▶ Work order: Only the lines from the top of the material through the line containing "Screen dimensions: 750x596" should be restated, each one exactly.

▶ Records to process:
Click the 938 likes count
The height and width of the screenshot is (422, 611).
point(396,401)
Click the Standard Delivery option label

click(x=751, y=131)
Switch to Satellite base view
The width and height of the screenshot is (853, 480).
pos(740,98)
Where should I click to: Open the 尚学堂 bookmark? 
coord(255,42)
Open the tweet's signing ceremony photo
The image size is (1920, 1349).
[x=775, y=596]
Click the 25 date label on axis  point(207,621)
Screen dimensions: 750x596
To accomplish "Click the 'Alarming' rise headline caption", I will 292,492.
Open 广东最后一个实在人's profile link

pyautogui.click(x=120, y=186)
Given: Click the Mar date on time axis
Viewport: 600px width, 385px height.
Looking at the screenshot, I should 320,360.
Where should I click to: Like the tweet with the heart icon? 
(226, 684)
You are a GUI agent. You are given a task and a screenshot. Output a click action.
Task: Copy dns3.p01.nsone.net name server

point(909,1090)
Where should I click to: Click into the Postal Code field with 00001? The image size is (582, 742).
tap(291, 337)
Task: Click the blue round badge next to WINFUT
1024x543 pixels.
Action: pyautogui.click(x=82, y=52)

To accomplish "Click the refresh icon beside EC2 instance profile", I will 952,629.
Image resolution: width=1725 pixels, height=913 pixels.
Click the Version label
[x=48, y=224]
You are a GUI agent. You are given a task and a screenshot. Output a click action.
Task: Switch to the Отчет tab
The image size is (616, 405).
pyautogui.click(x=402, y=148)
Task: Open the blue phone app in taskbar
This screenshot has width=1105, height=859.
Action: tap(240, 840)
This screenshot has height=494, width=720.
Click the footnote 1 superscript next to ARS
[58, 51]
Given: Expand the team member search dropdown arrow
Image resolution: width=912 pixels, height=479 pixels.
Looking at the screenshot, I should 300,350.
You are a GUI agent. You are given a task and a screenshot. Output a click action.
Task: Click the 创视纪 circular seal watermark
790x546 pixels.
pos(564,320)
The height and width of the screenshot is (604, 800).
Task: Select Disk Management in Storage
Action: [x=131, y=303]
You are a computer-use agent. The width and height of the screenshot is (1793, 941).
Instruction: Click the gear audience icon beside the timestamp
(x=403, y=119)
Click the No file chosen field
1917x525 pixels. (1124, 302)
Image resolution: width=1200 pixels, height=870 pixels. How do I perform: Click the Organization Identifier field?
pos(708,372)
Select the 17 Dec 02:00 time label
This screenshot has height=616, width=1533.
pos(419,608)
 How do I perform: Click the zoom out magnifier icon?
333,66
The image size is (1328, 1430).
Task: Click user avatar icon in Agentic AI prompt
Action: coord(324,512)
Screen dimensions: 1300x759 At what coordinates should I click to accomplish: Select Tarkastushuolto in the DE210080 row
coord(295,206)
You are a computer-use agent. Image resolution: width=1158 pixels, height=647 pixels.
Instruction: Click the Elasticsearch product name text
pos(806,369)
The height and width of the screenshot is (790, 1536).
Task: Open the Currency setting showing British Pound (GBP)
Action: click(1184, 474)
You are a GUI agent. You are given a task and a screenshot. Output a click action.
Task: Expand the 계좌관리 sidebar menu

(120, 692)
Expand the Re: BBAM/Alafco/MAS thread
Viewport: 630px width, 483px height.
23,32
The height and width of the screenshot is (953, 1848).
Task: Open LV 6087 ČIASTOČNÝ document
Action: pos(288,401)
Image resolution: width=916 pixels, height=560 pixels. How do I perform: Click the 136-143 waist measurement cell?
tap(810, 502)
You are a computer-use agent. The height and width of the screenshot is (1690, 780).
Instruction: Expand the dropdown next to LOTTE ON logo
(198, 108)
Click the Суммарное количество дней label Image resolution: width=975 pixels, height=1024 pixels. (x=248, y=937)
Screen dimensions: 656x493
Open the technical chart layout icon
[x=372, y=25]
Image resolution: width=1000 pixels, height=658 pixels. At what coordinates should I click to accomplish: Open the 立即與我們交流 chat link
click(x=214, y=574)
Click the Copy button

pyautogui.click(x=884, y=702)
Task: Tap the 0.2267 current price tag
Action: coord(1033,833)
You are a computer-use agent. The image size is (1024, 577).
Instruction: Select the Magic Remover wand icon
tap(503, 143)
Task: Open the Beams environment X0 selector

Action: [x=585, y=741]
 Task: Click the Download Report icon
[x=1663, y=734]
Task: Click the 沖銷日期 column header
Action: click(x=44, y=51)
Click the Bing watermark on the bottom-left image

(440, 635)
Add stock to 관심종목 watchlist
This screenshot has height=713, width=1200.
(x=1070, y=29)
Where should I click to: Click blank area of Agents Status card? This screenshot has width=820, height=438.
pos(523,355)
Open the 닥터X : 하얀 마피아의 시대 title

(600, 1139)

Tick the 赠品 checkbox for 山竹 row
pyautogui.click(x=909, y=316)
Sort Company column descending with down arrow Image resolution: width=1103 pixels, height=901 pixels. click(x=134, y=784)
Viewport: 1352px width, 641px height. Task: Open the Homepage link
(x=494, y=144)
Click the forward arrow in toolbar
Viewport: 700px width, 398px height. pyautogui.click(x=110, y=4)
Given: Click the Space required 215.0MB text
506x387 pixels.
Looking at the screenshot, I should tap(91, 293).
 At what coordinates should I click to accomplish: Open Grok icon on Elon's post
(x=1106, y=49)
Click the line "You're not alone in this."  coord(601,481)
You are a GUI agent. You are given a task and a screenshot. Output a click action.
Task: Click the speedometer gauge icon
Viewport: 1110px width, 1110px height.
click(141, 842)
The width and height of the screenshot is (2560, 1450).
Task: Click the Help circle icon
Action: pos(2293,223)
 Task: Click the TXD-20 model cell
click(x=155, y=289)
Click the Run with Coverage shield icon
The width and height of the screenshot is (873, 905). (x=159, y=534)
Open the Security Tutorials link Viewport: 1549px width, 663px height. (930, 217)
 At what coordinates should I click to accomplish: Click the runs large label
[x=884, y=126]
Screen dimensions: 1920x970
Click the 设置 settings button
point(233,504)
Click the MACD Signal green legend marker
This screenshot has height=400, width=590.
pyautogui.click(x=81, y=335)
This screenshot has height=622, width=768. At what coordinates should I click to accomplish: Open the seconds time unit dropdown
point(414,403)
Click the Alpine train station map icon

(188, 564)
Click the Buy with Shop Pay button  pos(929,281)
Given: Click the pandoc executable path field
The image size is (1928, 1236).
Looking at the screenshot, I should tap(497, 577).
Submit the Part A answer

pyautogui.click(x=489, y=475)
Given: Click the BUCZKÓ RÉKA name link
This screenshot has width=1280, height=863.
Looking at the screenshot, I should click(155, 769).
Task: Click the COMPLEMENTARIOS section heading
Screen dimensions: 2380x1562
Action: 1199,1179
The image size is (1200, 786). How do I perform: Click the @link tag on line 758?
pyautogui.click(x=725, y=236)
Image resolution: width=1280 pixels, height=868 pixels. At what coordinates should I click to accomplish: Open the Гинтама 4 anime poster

▶ Result:
Click the 938 likes count
The height and width of the screenshot is (422, 611).
point(396,401)
Click the Standard Delivery option label

click(x=751, y=131)
Switch to Satellite base view
The width and height of the screenshot is (853, 480).
pos(740,98)
Where should I click to: Open the 尚学堂 bookmark? 
coord(255,42)
Open the tweet's signing ceremony photo
The image size is (1920, 1349).
[x=775, y=596]
Click the 25 date label on axis  point(207,621)
Screen dimensions: 750x596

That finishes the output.